APPLY WHAT YOU READ>
1. Answer these questions from the article on sodium warnings:
(a) Which body passed the rule requiring the warning labels?
(b) How much sodium must a menu item contain to get a warning label?
(c) What daily sodium limit does the FDA recommend, according to the article?
2. From the article on sodium warnings, extract the passage between "Should you find" and "2,300 milligrams of sodium.", inclusive, copying it word for word.

READING TEXT>
□ □ □
Sodium Warnings Are a Nice Idea, Which Is Why It’s Too Bad They’re Probably Useless

By
Image

Should you find yourself at a New York City location of a chain restaurant this week, you will find something new on the menu: menacing little black triangles, each encasing a white salt shaker, meant to signify that the dish in question contains an excessive amount of sodium. The warning labels are in accordance with a rule passed by the NYC Board of Health earlier this fall, and they’re intended to alert consumers that an item on a chain restaurant’s menu contains at least 2,300 milligrams of sodium.

It sure sounds like a nice idea. Who can argue with knowing more about what’s in the food we order at restaurants? And 2,300 milligrams is indeed a lot of sodium — the FDA recommends that you shouldn’t consume more than 2,400 milligrams per day. But the best available research has found no indication that healthy people should cut down on their sodium — and, anyway, even if that were the case, the warnings probably wouldn’t work to change people’s ordering or eating behaviors, judging from previous menu-labeling attempts in New York and elsewhere.
□ □ □
DATASET EXCERPT>
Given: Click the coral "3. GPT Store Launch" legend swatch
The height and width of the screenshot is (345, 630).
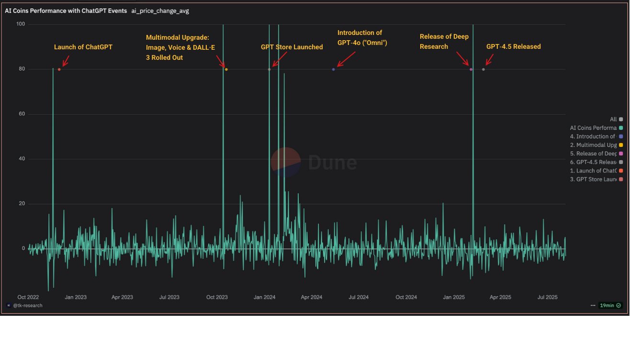Looking at the screenshot, I should coord(620,179).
□ □ □
TASK RESULTS>
1.
(a) The NYC Board of Health.
(b) At least 2,300 milligrams.
(c) No more than 2,400 milligrams per day.

2.
Should you find yourself at a New York City location of a chain restaurant this week, you will find something new on the menu: menacing little black triangles, each encasing a white salt shaker, meant to signify that the dish in question contains an excessive amount of sodium. The warning labels are in accordance with a rule passed by the NYC Board of Health earlier this fall, and they’re intended to alert consumers that an item on a chain restaurant’s menu contains at least 2,300 milligrams of sodium.